Gilberto Carvalho: Não acho. Prefiro dizer que a esquerda está numa profunda crise. E essa crise é própria dos momentos de transição que ocorrem na sociedade. Há dados objetivos que mostram que a sociedade brasileira sofreu uma profunda mudança em seu aspecto econômico nos últimos anos. A elite dominante produziu uma revolução tecnológica no sistema produtivo, não tem mais o grande conglomerado operário. A estrutura da relação capital-trabalho sofreu uma profunda mudança e isso impactou em nossa força de fazer política. A esquerda precisa se reinventar. Na altura de seus 40 anos, o PT precisa ter a mesma ousadia e criatividade que teve nos anos 1980 para continuar a ter influência no país. A sociedade mudou e nós não estamos dando o mesmo padrão de resposta.

Época: Governadores de esquerda aprovaram reformas da Previdência nos estados. Comandado pelo PT, o Ceará entrou no programa federal de escolas cívico-militares. A Bahia tem um projeto semelhante. Isso não confunde a população?
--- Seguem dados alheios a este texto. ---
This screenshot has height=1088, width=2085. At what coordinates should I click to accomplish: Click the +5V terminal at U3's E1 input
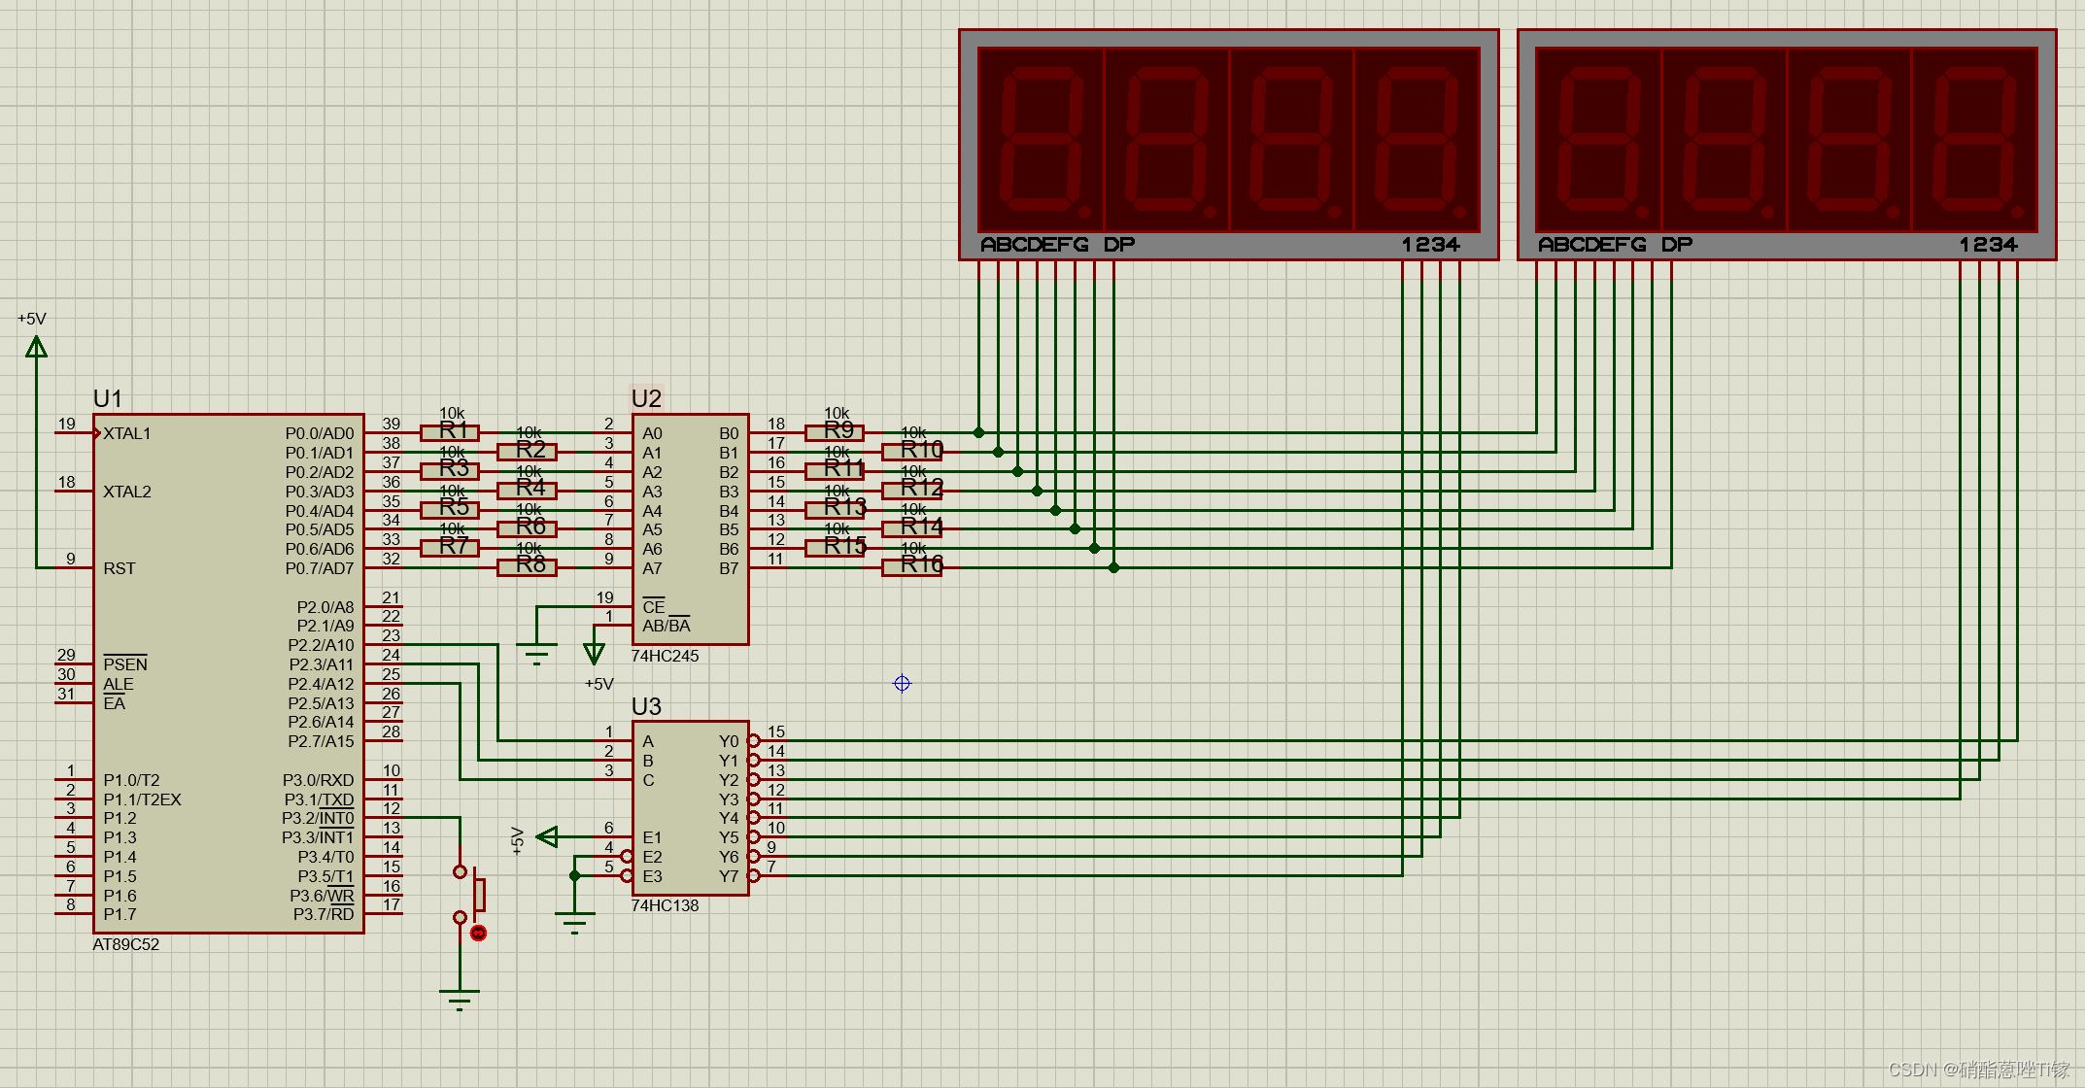tap(548, 836)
GC: Confunde. A relação com nossos governadores e prefeitos nem sempre é fácil, porque o partido aponta uma direção e a dura realidade impõe a eles um pragmatismo. Sobretudo de governos estaduais – que dependem em grande parte do governo federal. Há uma tensão real entre nós e algumas práticas de nossos governadores. Isso tem sido debatido. Temos de relevar, mas apontar essa contradição.
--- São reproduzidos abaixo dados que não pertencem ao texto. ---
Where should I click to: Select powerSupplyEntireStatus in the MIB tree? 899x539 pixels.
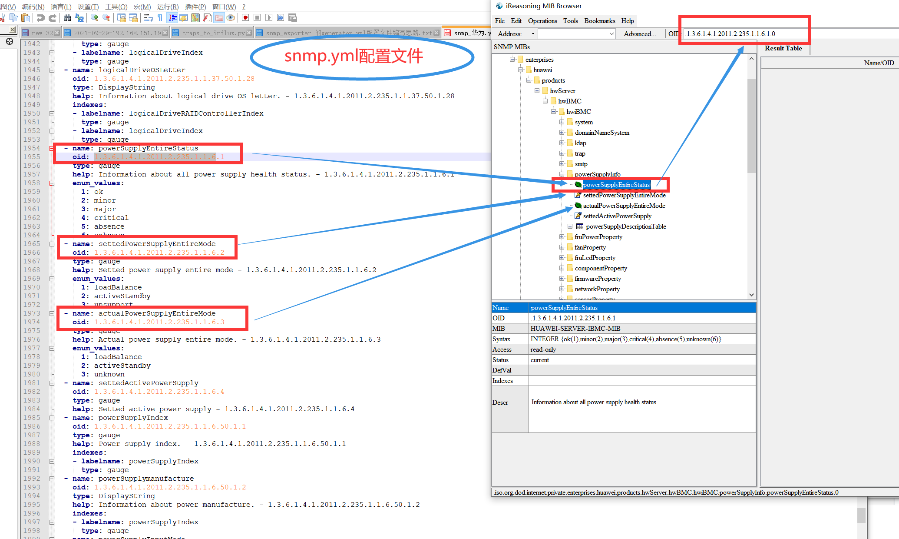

Época: O que, em sua avaliação, permitiu que a direita produzisse uma figura com capacidade de articular uma base popular?

GC: Não dá para olhar o Brasil sem olhar o mundo. Há uma onda conservadora que varre vários países e está presente na cultura mundial. E não podemos deixar de lembrar que o fascismo se assenta sobre descontentamento, miséria e frustração de expectativas não realizadas. A Alemanha fascista cresce diante da miséria elegendo um inimigo. Aqui no Brasil, ao mesmo tempo que o liberalismo tira direitos, ironicamente cresceu o risco de uma adesão às chamadas soluções fáceis. Esse crescimento também tem a ver com métodos criminosos da mentira, por meio das redes sociais, e com uma onda religiosa neopentecostal que contribui para esse tipo de postura.

Época: O discurso do PT na eleição de 2018 tinha como foco o resgate dos anos Lula no poder. Esse discurso tem chance de encontrar ressonância? Lula terá protagonismo eleitoral?

GC: O recurso ao passado demonstra que é possível fazer diferente, como nós fizemos, construindo uma rede de proteção social que praticamente eliminou a miséria no país. Mas não é suficiente. Esse discurso tem de estar alinhado a bandeiras do futuro, da esperança. Se não conseguirmos passar para as pessoas a ideia de que elas podem confiar em nós, não teremos sucesso. Por exemplo, a volta do pleno emprego nos termos antigos não é mais possível. Temos de repensar formas novas que deem resposta ao cara que está no Uber.

Época: Como vê a ideia de construção de uma ampla frente, que una da esquerda à centro-direita, para combater as iniciativas antidemocráticas de Bolsonaro?

GC: Vejo com natural simpatia. É fundamental que a gente supere nossas diferenças e saiba dos riscos que estamos correndo no país neste momento. Ao mesmo tempo, temos de saber dar nome aos bois. Não se trata apenas do combate moral – mas também da questão econômica, porque uma coisa está ligada à outra. Esse fascismo é ligado a um padrão de modelo econômico. O fascismo não está só nas bobagens que o Bolsonaro fala, mas sobretudo nas medidas antipopulares que estão sendo aprovadas no Congresso, na destruição do Estado brasileiro, das políticas sociais. A aliança tem de ser ampla, mas com quem aceite essa conversa.